Federal funding is providing $496 million for Aboriginal housing, which will be used to build 200 new houses
and carry out 1 000 refurbishments. It is incredibly generous of the federal government and we are most grateful
for that, but it is a tiny drop in the ocean of what is needed in Western Australia. Although it is great that we are
receiving some federal funding, the state government needs to be held to account for the sale of 133 Homeswest
properties in the Pilbara and 92 in the Kimberley in the past nine years. These homes were sold under the New
Living program, which is an excellent program because it upgrades housing stock, but when we sell off housing
stock in one region—particularly a region that needs it most desperately—more investment must be made in
housing stock in that region. We have not seen an investment comparable with the loss of housing in that area.
Mining companies are buying these old Homeswest properties in Port Hedland, which is a further concern. The
wealth being generated is not evenly benefiting our Aboriginal communities.

The state government must lift its game. The provision and design of Aboriginal housing is an urgent issue that
needs urgent attention, far more than can be addressed by the Aboriginal Housing Legislation Amendment Bill
2009. However, the Greens (WA) welcome this bill as it addresses the urgency of the Aboriginal housing
situation. We also welcome the housing authority’s acknowledgement that it currently has no capacity to manage
Indigenous housing and that it has a very sorry history of a build-and-abandon approach to Aboriginal housing.
Let us relegate that to history and make a new future from this point on. We welcome the housing authority
finally taking responsibility for managing and maintaining housing for Aboriginal people, and of course we
know it will do that with cooperation and assistance that will hopefully be driven by Aboriginal communities.
The delivery of housing to three communities identified in the “Closing the Gap” initiative—Halls Creek and
surrounds, Fitzroy Crossing and the Dampier Peninsula—is welcomed. Good job! Much time has been spent by
the department in the communities. During our briefing we were told there had been 15 meetings around the
state involving 56 communities and around 200 people to whom the process of establishing these community
agreements was explained. That was a very good effort, and I thank the department very much for doing that.
That all of the recommendations contained in the report of the Royal Commission into Aboriginal Deaths in
Custody relating to housing and infrastructure and improving the Aboriginal living environment have been
addressed by the National Partnership Agreement on Remote Service Delivery is also very welcome—this is all
good stuff!

Finally, the professionalism, experience and genuine concern shown to us in briefings and in correspondence
with the Department of Housing were very welcome, as noted by Hon Sally Talbot; I thank the department very
much. However, we are critical that the implementation plan has not yet been made public, as I believe has
already been noted during debate. The Greens are keen to see the details of that implementation plan, as, I am
sure, are other members. We are wary, having heard reports from the Northern Territory that the government has
been paying three times more than necessary to refurbish homes in the remote Aboriginal community of
Woollahra. The government has been paying $75 000 to refurbish the dwellings, but local workers had
previously refurbished and done similar work for $25 000. We are hoping that will not happen in Western

Today, we want the government to make a long-term commitment to funding the $2 billion currently needed to
fix the problems we already have. We understand that a recent audit of Aboriginal housing by the housing
authority identified this shortfall based on a walk-through of 2 400 homes in 140 of 260 communities, so the
amount of funding needed is obviously just an estimate. Perhaps that $2 billion could be funded through the
increase in the resources tax announced today.

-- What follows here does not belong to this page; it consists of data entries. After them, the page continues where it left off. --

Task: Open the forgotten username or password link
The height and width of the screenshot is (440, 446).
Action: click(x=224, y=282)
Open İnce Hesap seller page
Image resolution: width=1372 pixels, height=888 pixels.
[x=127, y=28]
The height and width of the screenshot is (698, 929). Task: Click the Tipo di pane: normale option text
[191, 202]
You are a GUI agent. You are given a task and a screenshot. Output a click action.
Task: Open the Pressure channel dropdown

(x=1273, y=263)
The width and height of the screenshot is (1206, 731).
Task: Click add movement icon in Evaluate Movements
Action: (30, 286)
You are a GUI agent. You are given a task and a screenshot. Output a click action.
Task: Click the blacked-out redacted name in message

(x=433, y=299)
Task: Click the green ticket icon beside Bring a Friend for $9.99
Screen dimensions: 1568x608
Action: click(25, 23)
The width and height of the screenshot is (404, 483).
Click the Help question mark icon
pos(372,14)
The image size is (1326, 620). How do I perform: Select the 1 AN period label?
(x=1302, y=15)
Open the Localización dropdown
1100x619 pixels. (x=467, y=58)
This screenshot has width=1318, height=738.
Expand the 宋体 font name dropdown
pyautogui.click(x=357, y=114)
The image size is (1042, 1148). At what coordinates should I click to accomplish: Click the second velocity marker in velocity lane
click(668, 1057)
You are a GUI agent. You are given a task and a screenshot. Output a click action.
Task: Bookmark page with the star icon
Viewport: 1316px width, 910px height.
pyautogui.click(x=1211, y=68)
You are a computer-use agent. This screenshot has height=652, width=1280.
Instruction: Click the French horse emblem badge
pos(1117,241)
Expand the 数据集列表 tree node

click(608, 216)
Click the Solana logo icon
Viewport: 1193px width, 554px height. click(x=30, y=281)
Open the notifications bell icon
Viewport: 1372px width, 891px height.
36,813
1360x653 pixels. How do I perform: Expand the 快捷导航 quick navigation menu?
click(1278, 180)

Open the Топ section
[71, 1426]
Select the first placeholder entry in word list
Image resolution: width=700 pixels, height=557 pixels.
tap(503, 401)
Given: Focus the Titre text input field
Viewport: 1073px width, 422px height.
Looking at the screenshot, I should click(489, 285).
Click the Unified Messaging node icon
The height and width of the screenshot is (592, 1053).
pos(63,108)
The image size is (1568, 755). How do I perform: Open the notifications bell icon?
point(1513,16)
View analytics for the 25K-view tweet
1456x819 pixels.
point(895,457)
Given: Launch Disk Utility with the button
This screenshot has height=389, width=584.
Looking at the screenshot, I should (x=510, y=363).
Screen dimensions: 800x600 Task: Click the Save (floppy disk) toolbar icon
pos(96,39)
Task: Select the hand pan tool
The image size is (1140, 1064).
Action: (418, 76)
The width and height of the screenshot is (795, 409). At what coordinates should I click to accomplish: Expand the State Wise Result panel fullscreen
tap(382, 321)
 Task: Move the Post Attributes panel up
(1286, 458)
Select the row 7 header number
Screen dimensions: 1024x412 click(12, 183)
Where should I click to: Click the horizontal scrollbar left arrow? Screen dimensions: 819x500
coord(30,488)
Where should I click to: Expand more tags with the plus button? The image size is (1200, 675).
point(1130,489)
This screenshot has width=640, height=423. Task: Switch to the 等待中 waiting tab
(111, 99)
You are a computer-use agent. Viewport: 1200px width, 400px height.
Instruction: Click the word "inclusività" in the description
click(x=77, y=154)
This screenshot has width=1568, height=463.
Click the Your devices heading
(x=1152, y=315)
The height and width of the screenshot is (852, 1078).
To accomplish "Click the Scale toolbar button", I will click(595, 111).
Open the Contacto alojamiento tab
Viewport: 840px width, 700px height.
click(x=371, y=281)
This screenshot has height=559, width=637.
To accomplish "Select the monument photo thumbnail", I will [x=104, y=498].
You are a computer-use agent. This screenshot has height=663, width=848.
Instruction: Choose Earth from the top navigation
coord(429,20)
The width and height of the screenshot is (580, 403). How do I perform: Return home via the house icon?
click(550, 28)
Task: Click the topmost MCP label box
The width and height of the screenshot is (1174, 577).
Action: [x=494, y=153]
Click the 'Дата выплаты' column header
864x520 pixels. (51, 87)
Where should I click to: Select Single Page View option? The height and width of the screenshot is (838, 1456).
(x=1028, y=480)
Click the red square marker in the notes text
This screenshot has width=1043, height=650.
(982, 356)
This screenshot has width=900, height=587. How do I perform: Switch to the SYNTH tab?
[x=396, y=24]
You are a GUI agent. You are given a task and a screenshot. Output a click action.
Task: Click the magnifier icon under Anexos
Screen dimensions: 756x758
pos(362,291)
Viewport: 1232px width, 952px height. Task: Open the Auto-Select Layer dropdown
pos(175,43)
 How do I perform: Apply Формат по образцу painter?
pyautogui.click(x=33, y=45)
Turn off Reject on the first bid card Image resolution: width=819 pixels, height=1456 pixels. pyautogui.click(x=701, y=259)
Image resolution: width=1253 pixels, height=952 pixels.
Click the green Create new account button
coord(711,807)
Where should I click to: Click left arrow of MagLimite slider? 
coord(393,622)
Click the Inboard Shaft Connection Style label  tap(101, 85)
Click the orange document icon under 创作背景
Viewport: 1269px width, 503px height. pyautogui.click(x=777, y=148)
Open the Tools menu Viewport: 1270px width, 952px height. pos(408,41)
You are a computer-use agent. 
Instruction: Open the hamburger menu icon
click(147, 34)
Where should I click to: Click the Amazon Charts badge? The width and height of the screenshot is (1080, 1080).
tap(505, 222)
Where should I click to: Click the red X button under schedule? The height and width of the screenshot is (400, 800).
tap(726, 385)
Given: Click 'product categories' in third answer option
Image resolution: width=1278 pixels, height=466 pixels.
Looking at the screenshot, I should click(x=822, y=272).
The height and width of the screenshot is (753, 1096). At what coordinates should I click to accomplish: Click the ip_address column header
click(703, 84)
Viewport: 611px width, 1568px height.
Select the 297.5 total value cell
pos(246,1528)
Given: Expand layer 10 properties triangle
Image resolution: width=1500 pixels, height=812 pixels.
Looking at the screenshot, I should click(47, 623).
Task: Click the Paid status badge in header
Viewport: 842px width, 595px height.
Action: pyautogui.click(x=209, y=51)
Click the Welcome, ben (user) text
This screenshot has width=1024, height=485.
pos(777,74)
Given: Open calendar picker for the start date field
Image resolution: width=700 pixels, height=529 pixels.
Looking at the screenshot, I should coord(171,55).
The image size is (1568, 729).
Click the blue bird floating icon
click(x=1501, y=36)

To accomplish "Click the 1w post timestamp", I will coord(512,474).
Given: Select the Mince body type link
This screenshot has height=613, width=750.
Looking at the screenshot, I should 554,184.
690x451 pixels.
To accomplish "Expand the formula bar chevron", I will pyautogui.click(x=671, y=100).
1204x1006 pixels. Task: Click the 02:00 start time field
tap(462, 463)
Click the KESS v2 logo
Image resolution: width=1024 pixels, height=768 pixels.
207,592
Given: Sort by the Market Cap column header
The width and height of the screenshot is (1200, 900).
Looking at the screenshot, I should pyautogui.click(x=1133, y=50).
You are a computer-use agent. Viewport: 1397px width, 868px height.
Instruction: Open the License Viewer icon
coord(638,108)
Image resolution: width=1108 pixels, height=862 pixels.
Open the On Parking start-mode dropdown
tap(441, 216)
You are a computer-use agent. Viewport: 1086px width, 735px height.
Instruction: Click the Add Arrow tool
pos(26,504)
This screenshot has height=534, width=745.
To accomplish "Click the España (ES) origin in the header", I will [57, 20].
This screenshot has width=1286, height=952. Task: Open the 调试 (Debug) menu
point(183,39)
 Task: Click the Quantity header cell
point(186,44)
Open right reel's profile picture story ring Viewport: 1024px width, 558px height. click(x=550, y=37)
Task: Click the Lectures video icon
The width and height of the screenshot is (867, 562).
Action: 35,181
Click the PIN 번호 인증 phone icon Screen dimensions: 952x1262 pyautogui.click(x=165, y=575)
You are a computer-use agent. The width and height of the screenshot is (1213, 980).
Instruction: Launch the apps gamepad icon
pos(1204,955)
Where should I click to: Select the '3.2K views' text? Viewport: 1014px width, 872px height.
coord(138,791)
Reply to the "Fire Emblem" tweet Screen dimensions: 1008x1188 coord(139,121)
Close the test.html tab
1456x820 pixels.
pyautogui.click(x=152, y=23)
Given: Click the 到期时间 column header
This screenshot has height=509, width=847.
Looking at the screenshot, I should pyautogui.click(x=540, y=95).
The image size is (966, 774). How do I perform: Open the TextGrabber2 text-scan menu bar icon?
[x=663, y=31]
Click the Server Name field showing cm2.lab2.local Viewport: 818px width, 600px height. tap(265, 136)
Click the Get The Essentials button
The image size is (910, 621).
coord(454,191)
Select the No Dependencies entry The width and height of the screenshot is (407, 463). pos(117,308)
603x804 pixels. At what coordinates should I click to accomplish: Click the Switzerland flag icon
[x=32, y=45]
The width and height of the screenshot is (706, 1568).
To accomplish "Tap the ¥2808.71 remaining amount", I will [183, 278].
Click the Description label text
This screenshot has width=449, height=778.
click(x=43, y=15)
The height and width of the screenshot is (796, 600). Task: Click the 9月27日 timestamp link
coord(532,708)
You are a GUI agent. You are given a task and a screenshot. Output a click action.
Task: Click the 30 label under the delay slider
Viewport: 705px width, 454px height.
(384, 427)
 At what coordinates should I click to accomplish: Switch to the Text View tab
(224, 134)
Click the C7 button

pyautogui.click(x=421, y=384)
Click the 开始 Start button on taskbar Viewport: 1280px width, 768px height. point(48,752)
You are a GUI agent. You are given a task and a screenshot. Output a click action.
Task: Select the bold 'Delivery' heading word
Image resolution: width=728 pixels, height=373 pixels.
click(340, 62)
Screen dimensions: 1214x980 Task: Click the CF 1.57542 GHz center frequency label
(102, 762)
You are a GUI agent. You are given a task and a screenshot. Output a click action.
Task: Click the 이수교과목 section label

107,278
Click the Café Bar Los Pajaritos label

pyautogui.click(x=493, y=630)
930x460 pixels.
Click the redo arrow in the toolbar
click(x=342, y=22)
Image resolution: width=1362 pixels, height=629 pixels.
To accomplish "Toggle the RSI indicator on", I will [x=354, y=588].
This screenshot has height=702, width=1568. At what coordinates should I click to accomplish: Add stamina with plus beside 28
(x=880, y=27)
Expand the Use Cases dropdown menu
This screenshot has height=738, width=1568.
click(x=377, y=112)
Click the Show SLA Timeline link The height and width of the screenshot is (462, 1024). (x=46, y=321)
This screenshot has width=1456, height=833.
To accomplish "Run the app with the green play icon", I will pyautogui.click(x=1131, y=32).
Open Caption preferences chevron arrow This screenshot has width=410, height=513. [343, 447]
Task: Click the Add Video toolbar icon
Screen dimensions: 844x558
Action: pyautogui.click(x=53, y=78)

The Greens seek a government commitment to fix the issue of providing reliable and sustainable essential
services in remote communities. The community of Jigalong spends $1 million a year on diesel fuel. We seek a
government commitment to increase the funding for advocacy and community legal services and improve the
sustainability component to ensure that new housing conforms to the nationally adopted six-star energy
efficiency rating. This will lead to cheaper, greener, and more comfortable housing for Australians living in
remote regions and harsh climates. I hope this place is aware of my disappointment at the state government’s
one-year delay in the adoption of the six-star building standard. It should be done immediately in these new
homes in Aboriginal communities. We will be doing it anyway in 12 months; we should start now with this
housing that will be built with federal money.

The Australian Greens successfully negotiated that all social housing built with the federal government stimulus
package would be built with six-star energy efficiency ratings, so I seek an assurance from the government today
that all new housing built under this agreement will be built to that minimum standard. That, of course, is in
addition to my amendments that require additional consideration of housing designs that are climate appropriate
and culturally appropriate. Let us not make the mistakes of the past. Those amendments will enable further
innovation in sustainable building materials and design.

We are all very conscious of the need to act quickly and we know that this bill has a certain time frame in which
it must be passed; however, we agreed to bypass the Uniform Legislation and Statutes Review Committee and
bring it straight to the floor and, as a house of review, it is incumbent on us to examine this legislation to see if it
meets all the criteria that we, as legislators, know must be met. That is why I have proposed a very small and
simple amendment that I believe will satisfy the criticisms made of this bill by various stakeholders. It also seeks
to address those things that have been highlighted by the royal commission into deaths in custody and make it a
little bit more certain that the housing that is constructed is appropriate and that adequate consultation is done
with these communities so that we are investing in these communities with long-term, sustainable housing. That
is what we want. We need to use this money wisely. It is not often that the federal government gives us money to
establish more housing in remote communities. We should use it wisely and not squander it.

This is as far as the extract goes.